Strata punktów w cieniu plagi urazów! FC Barcelona nie nadrobiła straty do Realu Madryt

FC Barcelona nie zdołała wykorzystać potknięcia Realu Madryt w 27. kolejce ligi hiszpańskiej. "Duma Katalonii" jedynie zremisowała 0:0 z Athletikiem. Najgorszą wiadomością dla Katalończyków są jednak urazy dwóch piłkarzy.
Na początku meczu Athletic chciał stworzyć zagrożenie na lewym skrzydle. Andreas Christensen zanotował ważny odbiór po nieprecyzyjnym zagraniu Alexa Berenguera. W odpowiedzi Inaki Williams wrócił do defensywy i zatrzymał Pedriego.

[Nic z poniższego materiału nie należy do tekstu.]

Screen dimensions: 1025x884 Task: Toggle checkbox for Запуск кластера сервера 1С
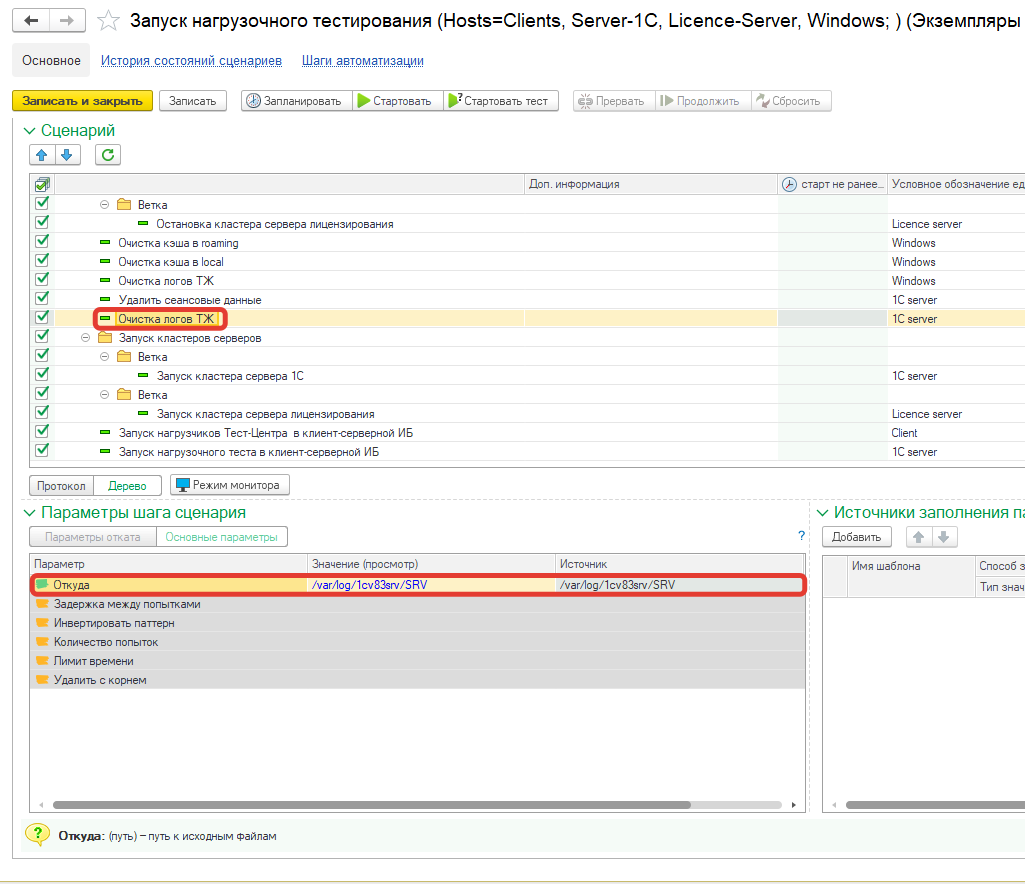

W 7. minucie Berenguer wpadł w pole karne i huknął w boczną siatkę. Ewentualny gol i tak nie zostałby uznany z pozycji spalonej.

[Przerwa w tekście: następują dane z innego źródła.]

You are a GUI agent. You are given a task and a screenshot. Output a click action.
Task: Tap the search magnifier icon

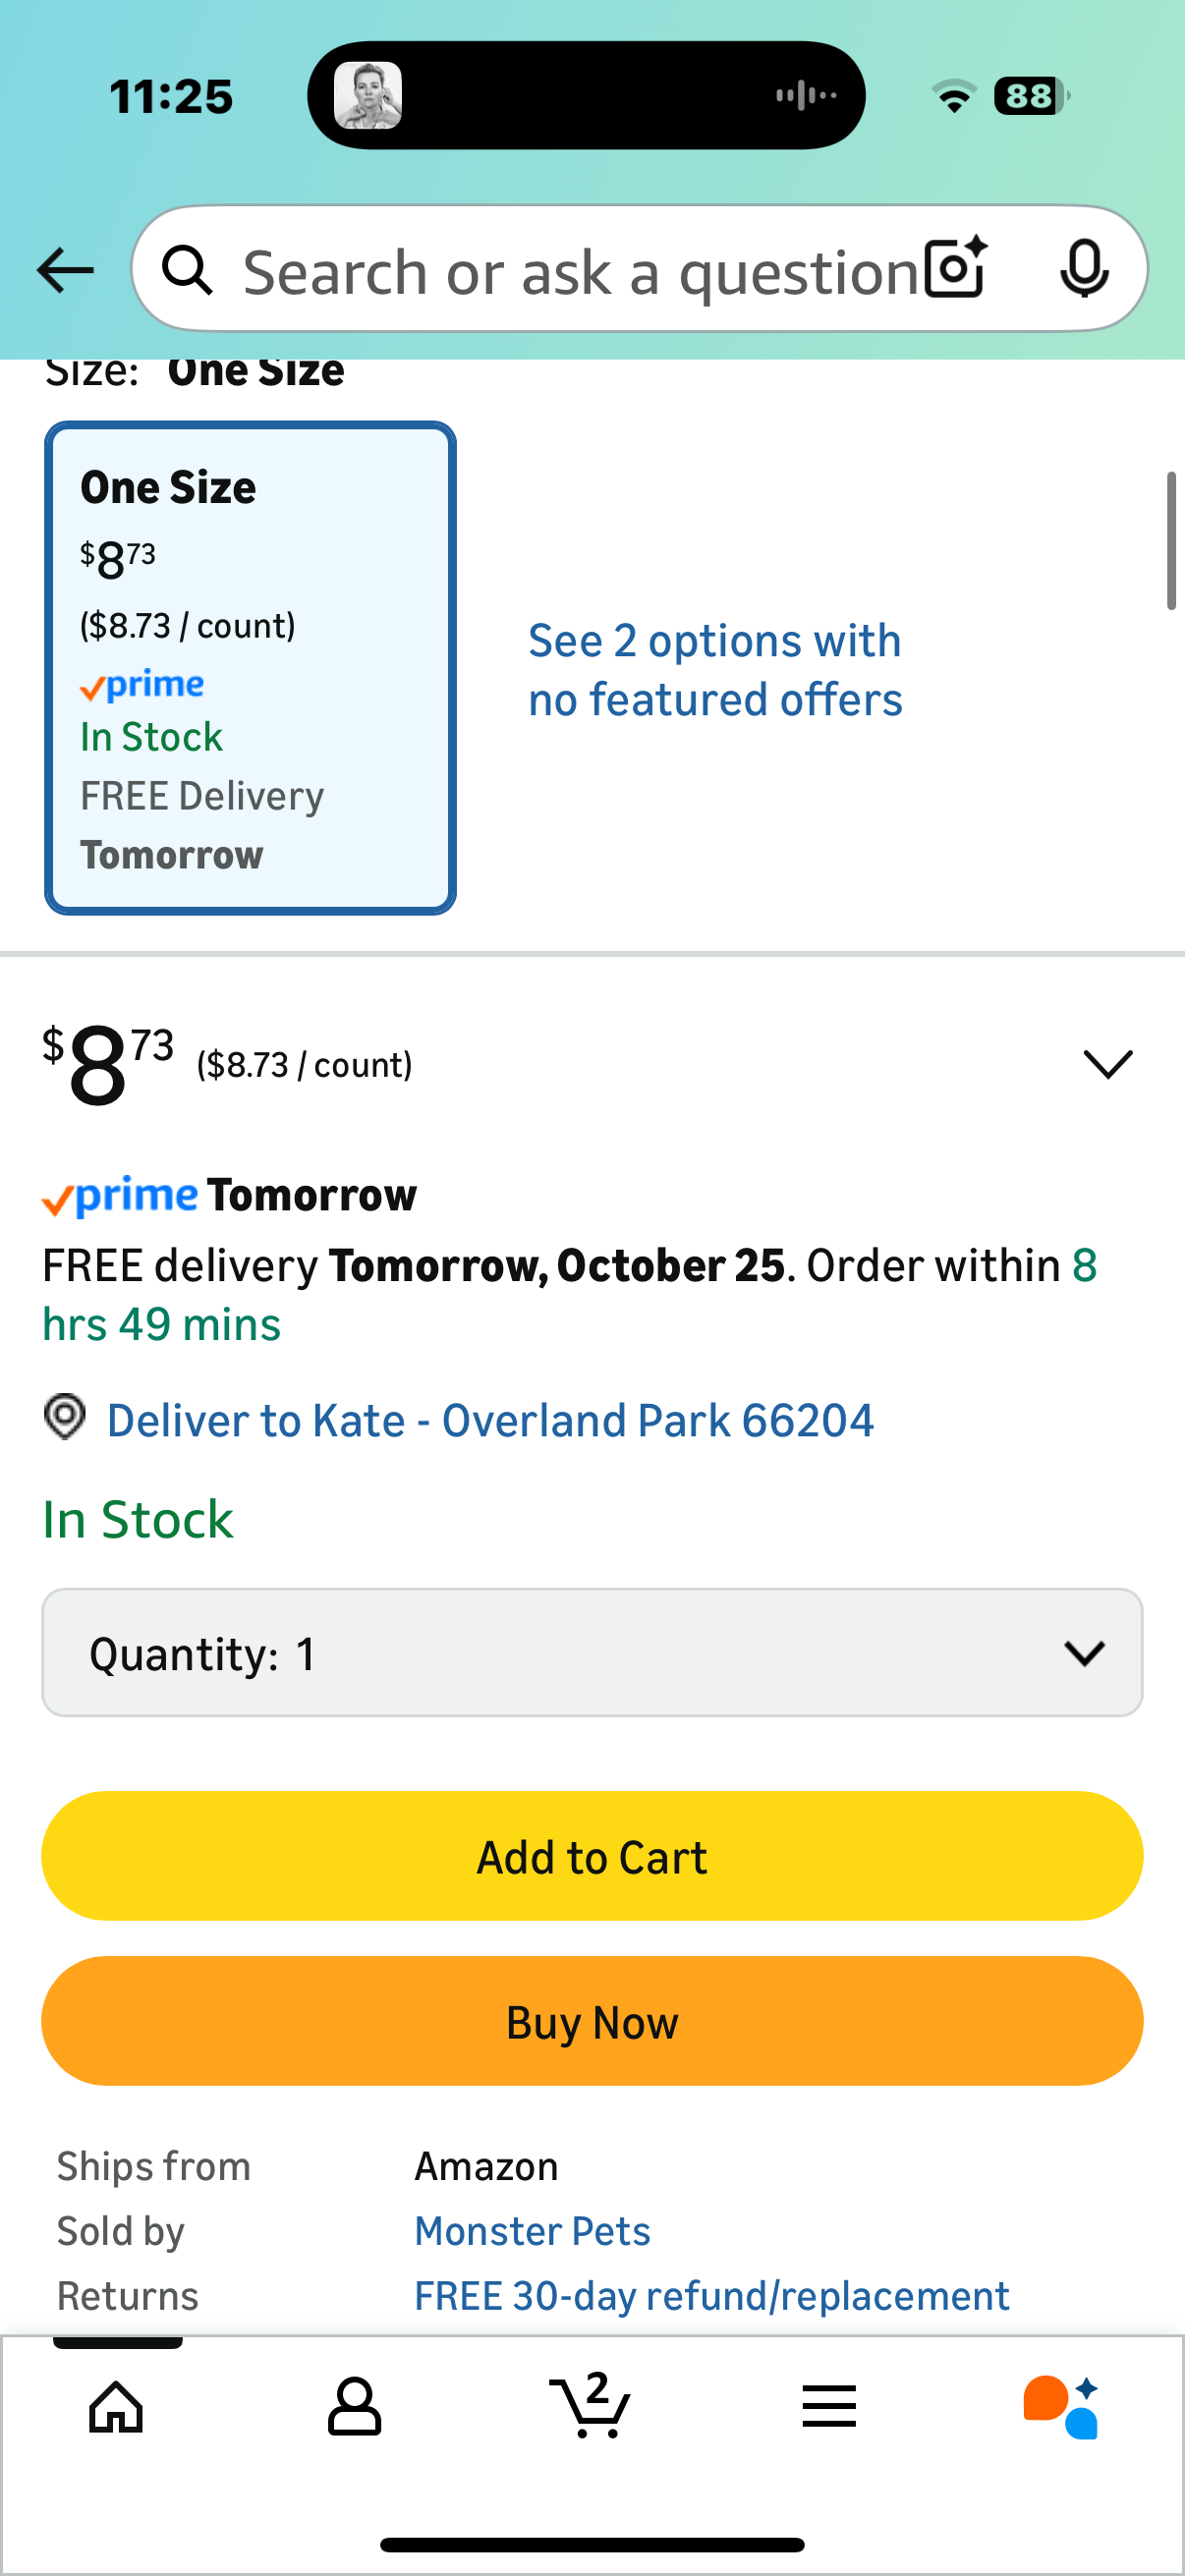coord(188,270)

Barcelona mogła zdobyć bramkę po rozegraniu rzutu wolnego. Ilkay Guendogan posłał idealną centrę w kierunku Christensena, który niecelnie główkował. Następnie Frenkie de Jong dograł do Julesa Kounde, który oddał strzał, będąc ustawiony tyłem do bramki. Piłka poleciała w trybuny.
W pewnym momencie Imanol Garcia upadł w polu karnym po starciu z Kounde. Sędzia błyskawicznie pokazał, że nie doszło do żadnego przewinienia.
Robert Lewandowski cofnął się do defensywy przy rzucie wolnym gospodarzy. 35-latek wybił piłkę głową, ale jednocześnie został staranowany przez Yeraya Alvareza. Po krótkiej przerwie Polak wrócił do gry.
W 25. minucie Frenkie de Jong uszkodził kostkę, ponieważ źle upadł na murawę. Holenderski pomocnik musiał zostać zmieniony przez Fermina Lopeza.
W 32. minucie Unai Simon wyszedł przed pole karne i wybił futbolówkę prosto pod nogi Joao Cancelo. Portugalczyk zdecydował się na strzał z kilkudziesięciu metrów. Golkiper z pomocą Alvareza wybił piłkę sprzed linii bramkowej.
Następnie Berenguer znów urwał się na lewej flance. Ronald Araujo skutecznie interweniował po kąśliwym zagraniu skrzydłowego "Los Leones". Po chwili Ter Stegen obronił strzał Berenguera.
W 41. minucie Guendogan szukał podaniem Lewandowskiego, ale piłkę odbił Prados. Niemiec zdołał jeszcze oddać niezbyt dobry strzał, po którym interweniował Simon.
Jeszcze w pierwszej połowie Xavi musiał przeprowadzić kolejną zmianę. Pedri doznał kontuzji bez kontaktu z rywalem. Na murawie zameldował się zatem Lamine Yamal. Z kolei pomocnik rozpłakał się po opuszczeniu boiska.
Do przerwy utrzymał się bezbramkowy remis. Na początku drugiej połowy Prados kapitalnie poradził sobie z szarżującym Cancelo.
W 50. minucie Lewandowski celował w okienko bramki, ale posłał piłkę w trybuny. Po chwili Unai Gomez uderzył obok bramki Ter Stegena. Również Ferminowi zabrakło precyzji.
Po godzinie gry Paredes znakomicie zablokował "Lewego" w polu karnym. W kolejnym fragmencie meczu "Blaugrana" grała chaotycznie. Xavi postanowił ożywić swój zespół, wprowadzając Joao Felixa, Inigo Martineza i Oriola Romeu.
W 82. minucie Lewandowski podał do Felixa, który został zablokowany. Cancelo dopadł jeszcze do piłki w polu karnym, ale fatalnie skiksował. Później Yamal świetnie napędził kontratak Katalończyków, ale Cancelo zanotował kolejną stratę. W doliczonym czasie gry Dani Garcia chybił po centrze z rzutu rożnego.
Mecz zakończył się wynikiem 0:0. Barcelona zajmuje obecnie trzecie miejsce w tabeli, tracąc osiem punktów do liderującego Realu Madryt. Athletic jest piąty.